Records for finding elements on screens:
══════════════════════════════
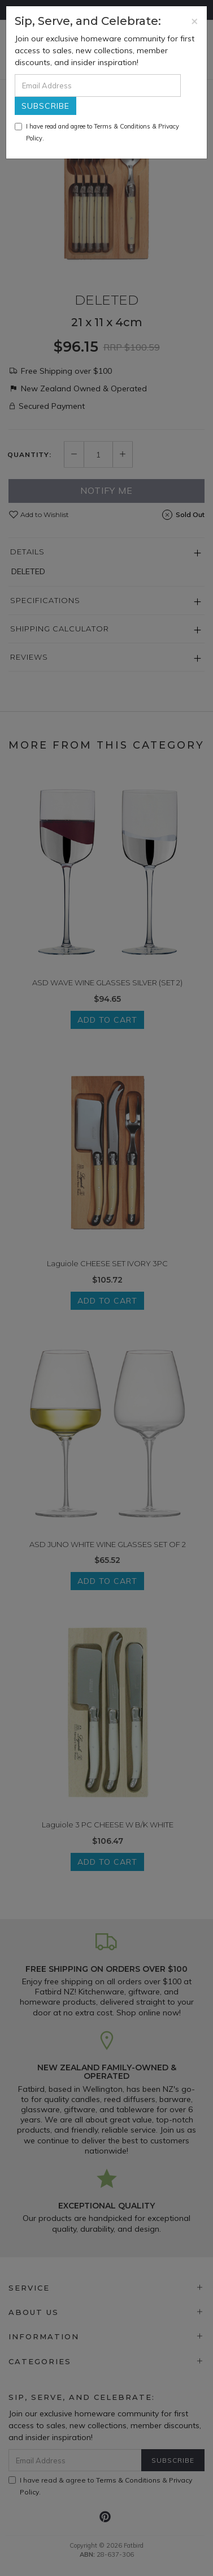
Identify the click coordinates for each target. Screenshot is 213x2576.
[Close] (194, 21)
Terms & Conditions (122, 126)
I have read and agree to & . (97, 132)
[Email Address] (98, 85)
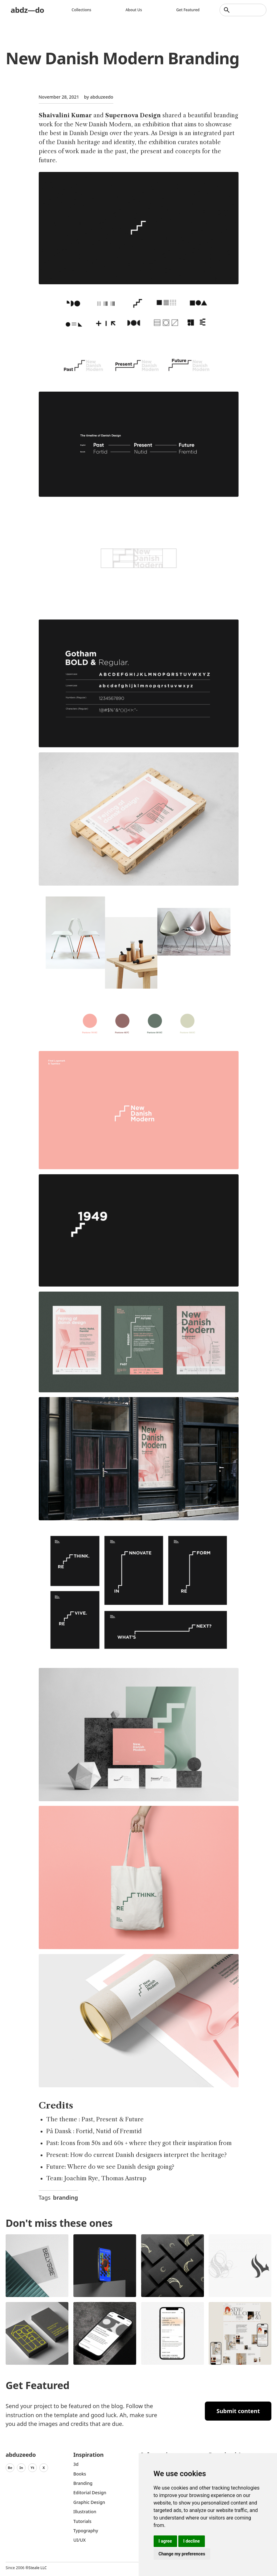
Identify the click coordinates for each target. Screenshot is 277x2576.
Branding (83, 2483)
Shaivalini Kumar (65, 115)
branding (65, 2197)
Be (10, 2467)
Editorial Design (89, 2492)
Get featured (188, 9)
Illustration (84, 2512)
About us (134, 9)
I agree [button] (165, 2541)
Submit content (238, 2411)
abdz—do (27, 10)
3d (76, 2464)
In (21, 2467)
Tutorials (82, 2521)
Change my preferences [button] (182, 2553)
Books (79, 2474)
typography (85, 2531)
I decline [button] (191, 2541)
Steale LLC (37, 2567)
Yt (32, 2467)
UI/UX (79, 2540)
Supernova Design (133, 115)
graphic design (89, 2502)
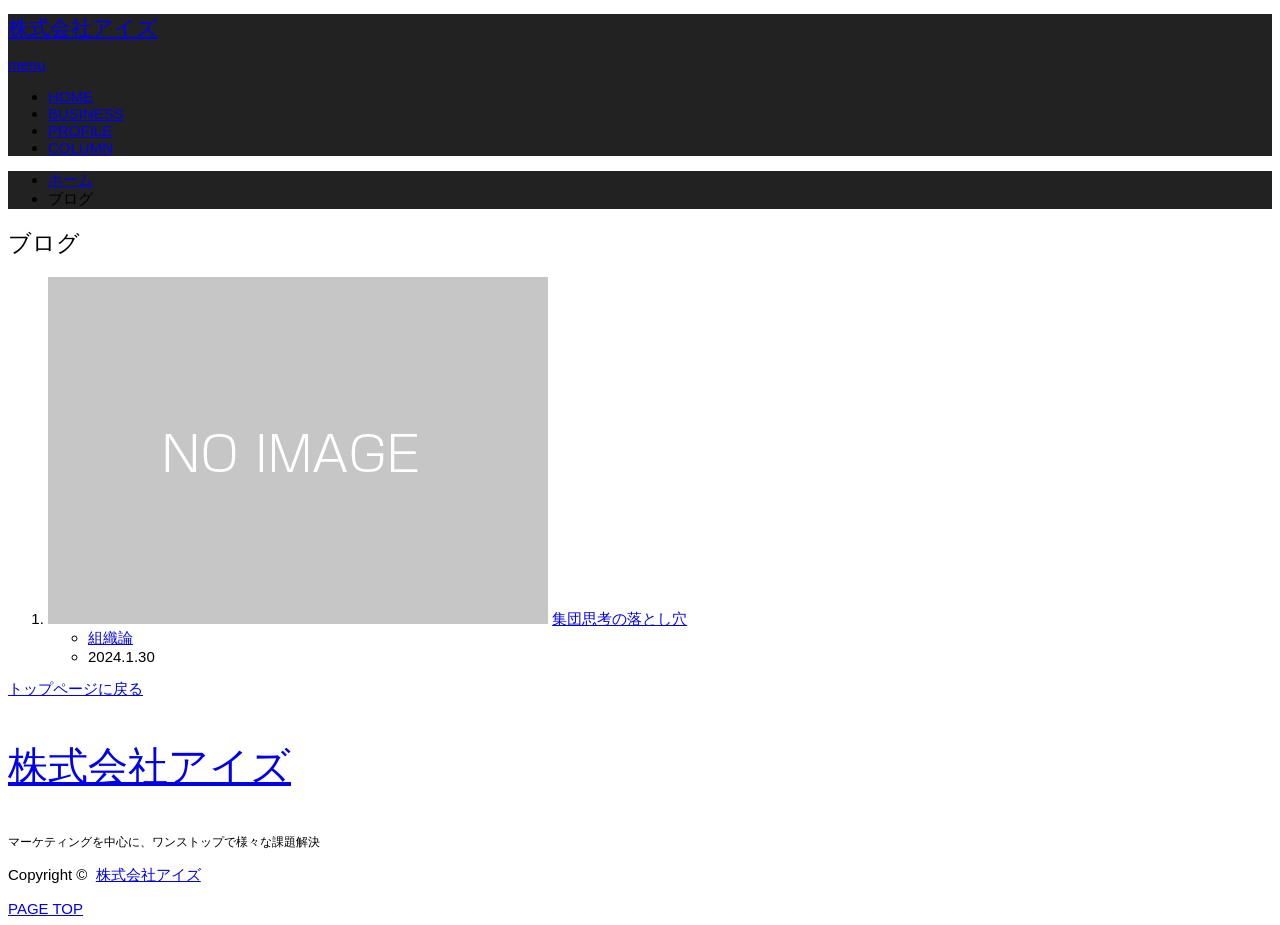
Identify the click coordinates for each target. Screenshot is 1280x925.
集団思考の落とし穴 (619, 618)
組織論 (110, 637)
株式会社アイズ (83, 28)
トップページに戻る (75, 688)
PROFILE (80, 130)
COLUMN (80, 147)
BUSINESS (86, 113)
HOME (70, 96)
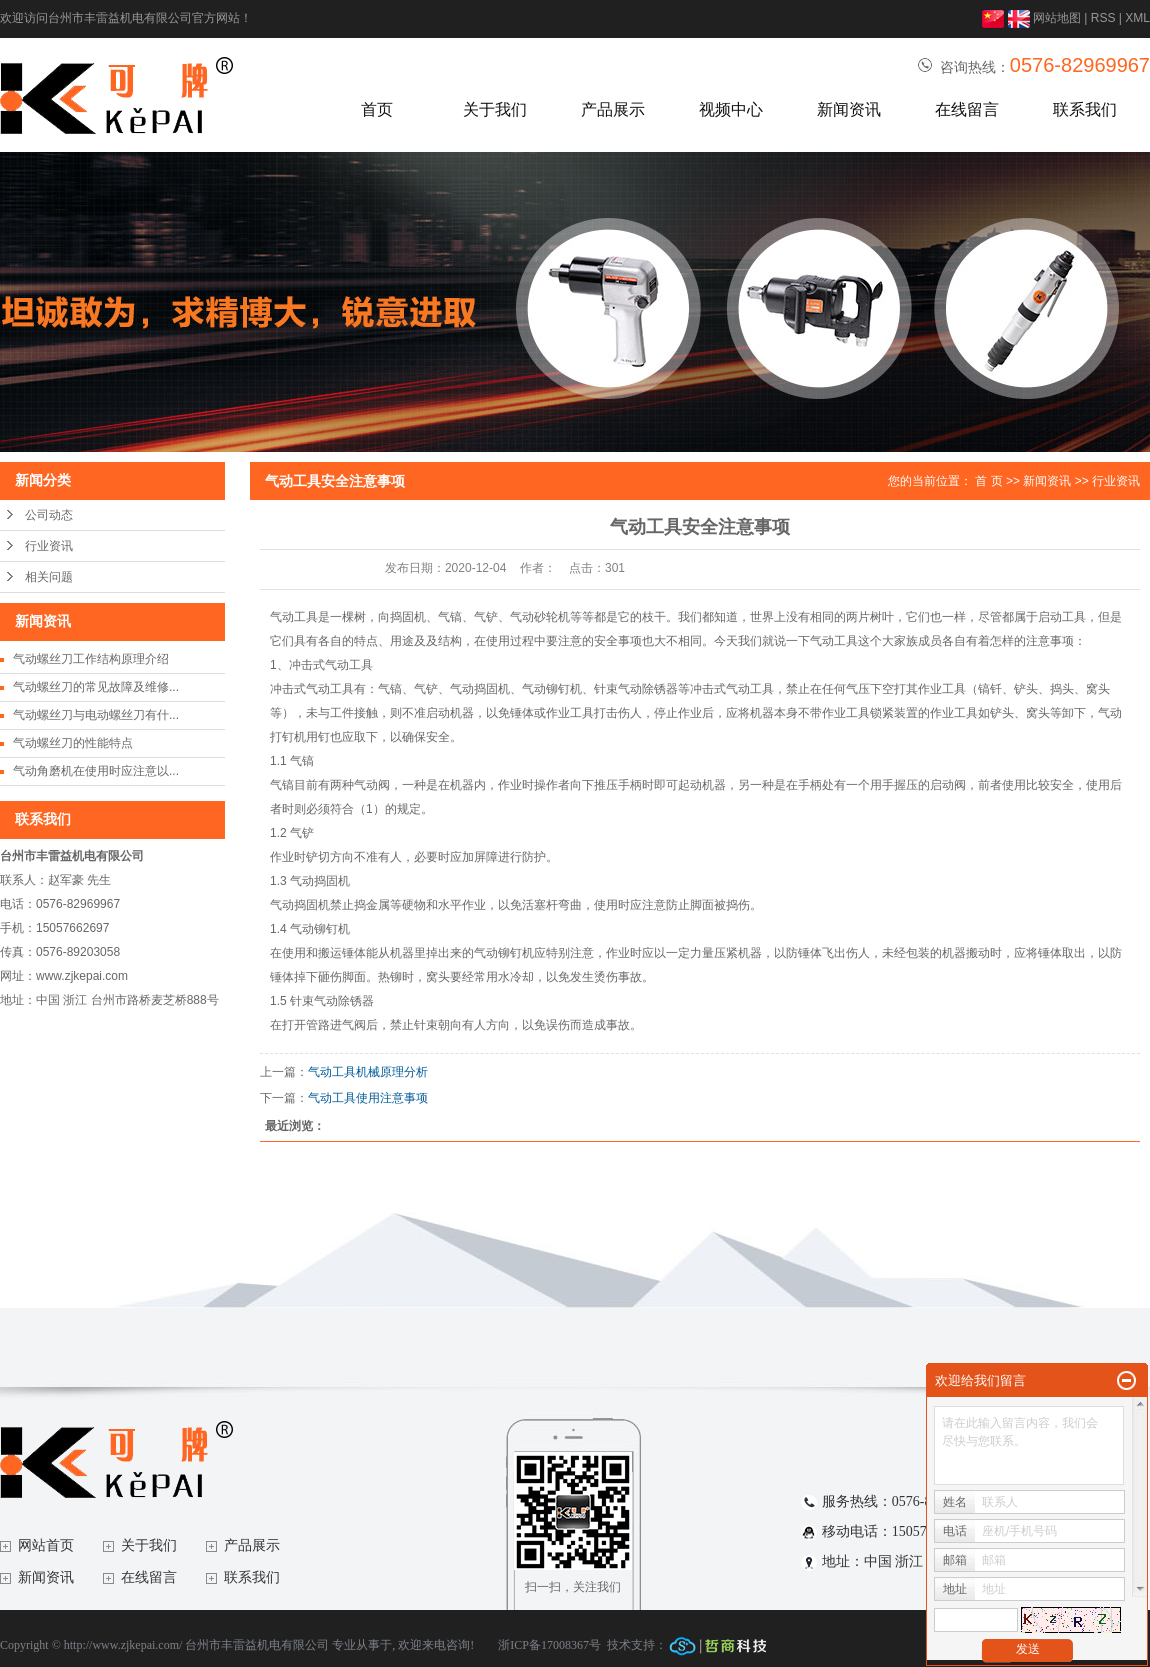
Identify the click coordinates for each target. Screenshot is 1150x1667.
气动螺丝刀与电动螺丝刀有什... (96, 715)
══════════════════════════════
REQUIREMENTS
Copy the records word for word, starting with the line that contains "Books (79, 2474)" and going on through the end of the records. Leave the pictures out of your copy.

EXERCISE RESPONSE
Books (79, 2474)
typography (85, 2531)
I decline [button] (191, 2541)
Steale LLC (37, 2567)
Yt (32, 2467)
UI/UX (79, 2540)
Supernova Design (133, 115)
graphic design (89, 2502)
Identify the click coordinates for each target. Screenshot is 1280x925.
集団思考の落とし穴 (619, 618)
組織論 (110, 637)
株式会社アイズ (83, 28)
トップページに戻る (75, 688)
PROFILE (80, 130)
COLUMN (80, 147)
BUSINESS (86, 113)
HOME (70, 96)
Identify the click coordinates for each target. Screenshot is 1150x1667.
气动螺丝刀与电动螺丝刀有什... (96, 715)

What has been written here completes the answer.